Custom partitioning for FileSystem sink
Arroyo 0.5 added a high-performance, transactional filesystem sink which enables
ingestion into data warehouses on S3. The initial version did not support custom partitioning of data, so records were written to a single file per subtask (with time and size-based rollovers).
In many cases, you will get better query performance if you partition your data by a field in your data (like an event type) or by time.
Arroyo 0.7 introduces support for field-based and time-based partitioning, allowing you to optimize your data layout according to your query patterns.
For example you can now create a table like this:
CREATE TABLE file_sink (
time TIMESTAMP,
event_type TEXT,
user_id TEXT,
count INT
) WITH (
connector = 'filesystem',
format = 'parquet',
path = 's3://arroyo-events/realtime',
rollover_seconds = '3600',
time_partition_pattern = 'year=%Y/month=%m/day=%d/hour=%H',
partition_fields = 'event_type'
);
This will write data to a path like s3://arroyo-events/realtime/year=2023/month=10/day=19/hour=10/event_type=login
.
See all of the available options in the docs.
- Implement event time and field based partitioning for filesystem sink by @jacksonrnewhouse in #352
Message Framing
Arroyo now supports defining a framing strategy for messages. This allows users to customize how messages read off of a source are split into records for processing, where previously there was always a one-to-one mapping. This is particularly useful for sources which do not have a built-in framing strategy, such as HTTP APIs.

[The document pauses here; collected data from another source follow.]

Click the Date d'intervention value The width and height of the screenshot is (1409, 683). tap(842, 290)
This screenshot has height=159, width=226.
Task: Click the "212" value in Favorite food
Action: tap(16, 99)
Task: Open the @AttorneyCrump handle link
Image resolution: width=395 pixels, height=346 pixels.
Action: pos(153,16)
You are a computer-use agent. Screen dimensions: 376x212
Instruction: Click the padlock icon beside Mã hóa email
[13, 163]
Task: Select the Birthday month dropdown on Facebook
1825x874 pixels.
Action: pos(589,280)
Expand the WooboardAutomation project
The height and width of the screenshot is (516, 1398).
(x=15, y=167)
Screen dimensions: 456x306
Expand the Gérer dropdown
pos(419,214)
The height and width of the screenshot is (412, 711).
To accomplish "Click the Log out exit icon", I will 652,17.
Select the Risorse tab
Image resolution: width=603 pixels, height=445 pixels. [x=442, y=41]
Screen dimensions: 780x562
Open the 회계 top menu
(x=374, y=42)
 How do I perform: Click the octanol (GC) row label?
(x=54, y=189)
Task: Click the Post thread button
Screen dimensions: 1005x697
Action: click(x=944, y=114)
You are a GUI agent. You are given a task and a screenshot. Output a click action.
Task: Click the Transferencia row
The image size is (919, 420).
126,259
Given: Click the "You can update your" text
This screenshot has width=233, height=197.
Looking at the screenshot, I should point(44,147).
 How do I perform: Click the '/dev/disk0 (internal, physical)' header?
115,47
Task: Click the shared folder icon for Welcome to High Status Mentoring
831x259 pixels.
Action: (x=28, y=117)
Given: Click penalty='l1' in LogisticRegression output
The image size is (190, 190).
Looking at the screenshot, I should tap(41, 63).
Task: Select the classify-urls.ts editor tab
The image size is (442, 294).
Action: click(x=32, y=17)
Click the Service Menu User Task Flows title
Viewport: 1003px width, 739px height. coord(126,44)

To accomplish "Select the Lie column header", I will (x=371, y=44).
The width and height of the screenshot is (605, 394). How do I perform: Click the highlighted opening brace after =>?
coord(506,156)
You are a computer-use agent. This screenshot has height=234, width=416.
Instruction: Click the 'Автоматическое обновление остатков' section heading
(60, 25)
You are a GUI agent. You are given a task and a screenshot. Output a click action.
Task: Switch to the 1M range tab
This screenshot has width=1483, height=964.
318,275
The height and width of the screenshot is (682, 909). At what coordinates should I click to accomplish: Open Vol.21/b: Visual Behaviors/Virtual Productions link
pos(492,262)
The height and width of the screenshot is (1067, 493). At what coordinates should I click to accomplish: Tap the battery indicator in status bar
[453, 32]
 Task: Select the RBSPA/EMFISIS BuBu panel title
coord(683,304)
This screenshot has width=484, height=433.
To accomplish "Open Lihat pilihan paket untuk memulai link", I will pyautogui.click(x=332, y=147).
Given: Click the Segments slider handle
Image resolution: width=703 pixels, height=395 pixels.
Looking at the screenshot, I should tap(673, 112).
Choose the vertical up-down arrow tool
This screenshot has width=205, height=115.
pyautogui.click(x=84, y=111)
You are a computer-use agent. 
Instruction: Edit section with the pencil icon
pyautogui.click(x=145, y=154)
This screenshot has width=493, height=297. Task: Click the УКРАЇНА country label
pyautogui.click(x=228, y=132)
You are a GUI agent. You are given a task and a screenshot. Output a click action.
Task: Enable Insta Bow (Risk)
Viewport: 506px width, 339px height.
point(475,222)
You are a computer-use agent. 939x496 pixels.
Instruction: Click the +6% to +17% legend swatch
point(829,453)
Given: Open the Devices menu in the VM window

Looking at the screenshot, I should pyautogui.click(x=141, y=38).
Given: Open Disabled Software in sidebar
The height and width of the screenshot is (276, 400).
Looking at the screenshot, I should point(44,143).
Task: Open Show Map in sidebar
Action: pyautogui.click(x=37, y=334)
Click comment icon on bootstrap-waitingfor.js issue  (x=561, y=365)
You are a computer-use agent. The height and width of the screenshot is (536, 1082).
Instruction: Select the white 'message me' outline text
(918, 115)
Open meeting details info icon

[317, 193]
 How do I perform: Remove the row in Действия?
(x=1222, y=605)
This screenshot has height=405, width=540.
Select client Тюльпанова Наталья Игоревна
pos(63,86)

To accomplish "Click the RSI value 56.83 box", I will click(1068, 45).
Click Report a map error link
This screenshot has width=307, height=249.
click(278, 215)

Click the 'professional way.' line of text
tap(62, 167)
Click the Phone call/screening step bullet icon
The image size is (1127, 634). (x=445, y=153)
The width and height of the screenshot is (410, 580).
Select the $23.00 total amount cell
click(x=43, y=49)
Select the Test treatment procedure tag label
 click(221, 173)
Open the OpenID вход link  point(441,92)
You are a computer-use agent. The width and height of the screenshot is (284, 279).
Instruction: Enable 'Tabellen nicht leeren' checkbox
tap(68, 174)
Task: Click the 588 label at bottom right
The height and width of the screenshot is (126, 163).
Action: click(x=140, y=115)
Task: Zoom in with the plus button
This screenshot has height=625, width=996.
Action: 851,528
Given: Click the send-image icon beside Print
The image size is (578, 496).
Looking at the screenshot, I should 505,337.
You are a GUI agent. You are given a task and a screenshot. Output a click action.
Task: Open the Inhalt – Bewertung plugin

As an example, Arroyo can now directly consume metrics from a prometheus-compatible application—without using Prometheus! Here's a query that polls a prometheus endpoint (for a node exporter) and computes the CPU usage over a 1 minute sliding window:
create table raw_metrics (
value TEXT,
parsed TEXT generated always as (parse_prom(value))
) WITH (
connector = 'polling_http',
endpoint = 'http://localhost:9100/metrics',
format = 'raw_string',
framing = 'newline',
emit_behavior = 'changed',
poll_interval_ms = '1000'
);
create table metrics as
select extract_json_string(parsed, '$.name') as name,
cast(extract_json_string(parsed, '$.value') as float) as value,
get_first_json_object(parsed, '$.labels') as labels
from raw_metrics;
create table cpu as
select
extract_json_string(labels, '$.cpu') as cpu,
extract_json_string(labels, '$.mode') as mode,
value
from metrics
where name = 'node_cpu_seconds_total';
select sum(usage) from (
select rate(value) as usage, cpu, mode,
hop(interval '2 seconds', '60 seconds') as window
from cpu
where mode = 'user' or mode = 'system'
group by cpu, mode, window);
This relies on the following UDFs:
fn parse_prom(s: String) -> Option
fn parse_prom(s: String) -> Option<String> {
let regex = regex::Regex::new(r"(?P<metric_name>\w+)\{(?P<labels>[^}]+)\}\s+(?P<metric_value>[\d.]+)").unwrap();
let label_regex = regex::Regex::new(r##"(?P<label>[^,]+)="(?P<value>[^"]+)""##).unwrap();
let captures = regex.captures(&s)?;
let name = captures.name("metric_name").unwrap().as_str();
let labels = captures.name("labels").unwrap().as_str();
let value = captures.name("metric_value").unwrap().as_str();
let labels: std::collections::HashMap<String, String> = label_regex.captures_iter(&labels)
.map(|capture| (
capture.name("label").unwrap().as_str().to_string(),
capture.name("value").unwrap().as_str().to_string()
))
.collect();
Some(serde_json::json!({
"name": name,
"labels": labels,
"value": value
}).to_string())
}
fn rate(values: Vec) -> Option
fn rate(values: Vec<f32>) -> Option<f32> {
let start = values.first()?;
let end = values.last()?;
Some((end - start) / 60.0)
}
Currently we support framing via newlines (specified as framing = 'newline'
in SQL), although we plan to add support for other framing strategies in the future.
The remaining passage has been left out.